Aetna, which had agreed to settle in December 2012, said enough claimants had opted out to trigger a provision enabling it to cancel the deal.
"Various legal and factual developments since the date of the settlement agreement led the company to believe terminating the settlement agreement was in its best interests," Aetna said in a filing with the U.S. Securities and Exchange Commission.
Aetna had set aside reserves for the settlement and said it would add the remainder of those reserves to earnings, excluding amounts due to the settlement administrator. It took a $78 million after-tax charge for the settlement in the fourth quarter of 2012. Aetna said it will resume its defense in court.

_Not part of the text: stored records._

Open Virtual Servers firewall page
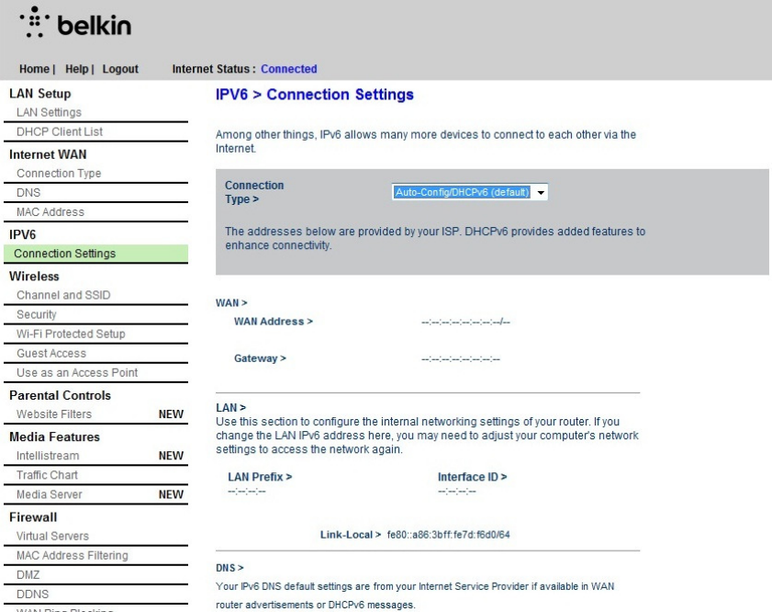Screen dimensions: 772x612 coord(52,536)
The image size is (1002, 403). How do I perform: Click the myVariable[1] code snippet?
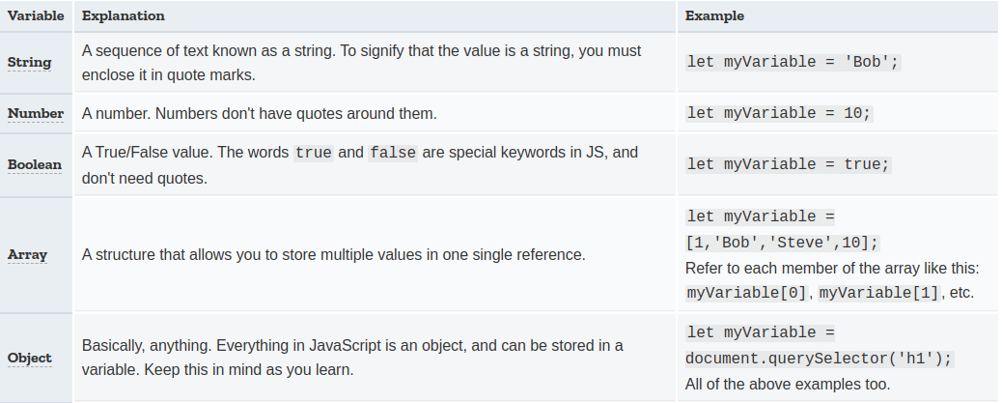point(878,293)
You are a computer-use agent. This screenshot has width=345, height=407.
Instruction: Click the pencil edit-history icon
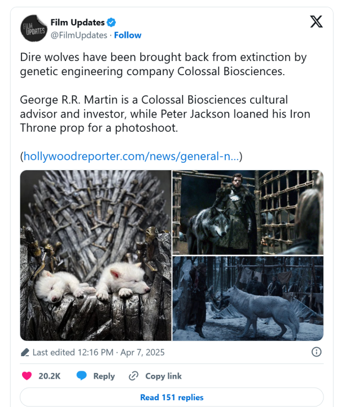[x=25, y=352]

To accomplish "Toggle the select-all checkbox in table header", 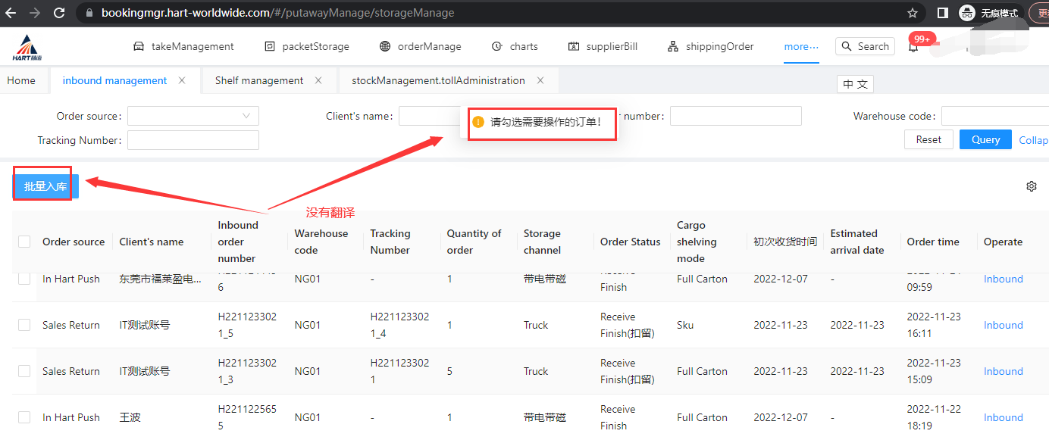I will [x=24, y=242].
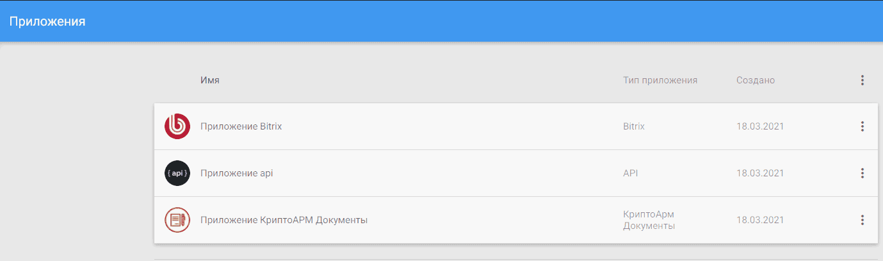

Patients and doctors accused the Hartford, Conn.-based insurer of using databases provided by Ingenix, part of UnitedHealth Group Inc. and since renamed OptumInsight, to systematically underpay claims involving services and supplies from out-of-network providers.
In 2008, then-New York Attorney General Andrew Cuomo, now the state's governor, opened a separate probe into insurer reimbursements that ended in settlements with many national insurers.
On Jan. 13, 2009, UnitedHealth and Aetna agreed to stop using the Ingenix database and to help fund a new independent database, Fair Health, to calculate rates. Days later, UnitedHealth agreed to pay $350 million to settle lawsuits over its out-of-network reimbursements.
Aetna did not disclose how many claimants had opted out of the settlement it was now vacating but said they had exceeded a threshold that allowed Aetna to end the agreement.
The threshold was $20 million in value represented by the difference between charges providers billed for out-of-network services and the insurer's allowed amount that it agreed to pay on those services, the company said.
The Aetna settlement would have paid claims on reimbursement practices starting March 1, 2001, for health plan members and June 3, 2003, for providers. The agreement did not contain an admission of wrongdoing.
The case is In re: Aetna UCR Litigation, U.S. District Court, District of New Jersey, Nos. MDL-2020 and 07-03541.